# Mask R-CNN - Train pods dataset


This notebook shows how to train Mask R-CNN implemented on coco on your own dataset. I trained the model to segment pods objects in an image. You'd need a GPU, because the network backbone is a Resnet101, which would be too slow to train on a CPU. The code is executable on google colaboratory GPU. On google colab you can start to get okay-ish results in a few minutes, and good results in less than an hour.

In [None]:
!rm -rf pods_dataset/
!rm -rf sample_data/
!rm -rf logs/

In [None]:
!pip install tensorflow==1.13.1
!pip install keras==2.2.5
!pip install imgaug==0.4.0
!pip install scikit-image==0.16.2
!pip install h5py==2.10.0
!pip install numpy==1.18.5
!pip install mrcnn-colab

In [None]:
!git clone https://github.com/barbaraport/pods_dataset.git

In [None]:
!python --version

In [None]:
!pip show keras

In [None]:
!pip show tensorflow

In [None]:
import os
import sys
import random
import math
import re
import time
import numpy as np
import cv2
import matplotlib
import matplotlib.pyplot as plt
import json
import pandas as pd
import skimage

from skimage.io import imread, imshow, imread_collection, concatenate_images
from skimage.transform import resize

from mrcnn.config import Config
import mrcnn.utils as utils
import mrcnn.model as modellib
import mrcnn.visualize as visualize
from mrcnn.model import log

import imgaug.augmenters as iaa

# Data Path
TRAIN_PATH = 'pods_dataset/trainData/stage2_train/'
TEST_PATH = 'pods_dataset/trainData/stage2_test/'

# Get train and test IDs
train_ids = next(os.walk(TRAIN_PATH))[1]
test_ids = next(os.walk(TEST_PATH))[1]

%matplotlib inline 

# Root directory of the project
ROOT_DIR = os.getcwd()

# Directory to save logs and trained model
MODEL_DIR = os.path.join(ROOT_DIR, "logs")

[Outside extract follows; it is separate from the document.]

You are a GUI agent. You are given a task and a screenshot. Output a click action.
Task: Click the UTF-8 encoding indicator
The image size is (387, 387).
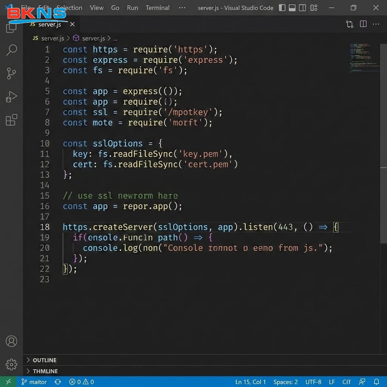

# Local path to trained weights file
COCO_MODEL_PATH = os.path.join(ROOT_DIR, "mask_rcnn_coco.h5")
# Download COCO trained weights from Releases if needed
if not os.path.exists(COCO_MODEL_PATH):
    utils.download_trained_weights(COCO_MODEL_PATH)

## Configurations

In [None]:
class ShapesConfig(Config):
    """Configuration for training on the dataset.
    Derives from the base Config class and overrides values specific
    to the dataset.
    """
    BACKBONE = "resnet50"

    # Give the configuration a recognizable name
    NAME = "shapes"

    # Train on 1 GPU and 1 images per GPU. We can put multiple images on each
    # GPU. Batch size is (GPUs * images/GPU).
    GPU_COUNT = 1
    IMAGES_PER_GPU = 1

    BATCH_SIZE = 32

    # Number of classes (including background)
    NUM_CLASSES = 2

    # Steps per epoch 
    STEPS_PER_EPOCH = 500

    # Image resize mode
    # No changes to the image
    IMAGE_RESIZE_MODE = "none"
    IMAGE_MAX_DIM = 1024
    IMAGE_MIN_DIM = 1024

    # Minimum probability value to accept a detected instance
    # ROIs below this threshold are skipped
    DETECTION_MIN_CONFIDENCE = 0.6

    # Non-maximum suppression threshold for detection
    DETECTION_NMS_THRESHOLD = 0.1

    # Length of square anchor side in pixels
    RPN_ANCHOR_SCALES = (8, 16, 32, 64, 128)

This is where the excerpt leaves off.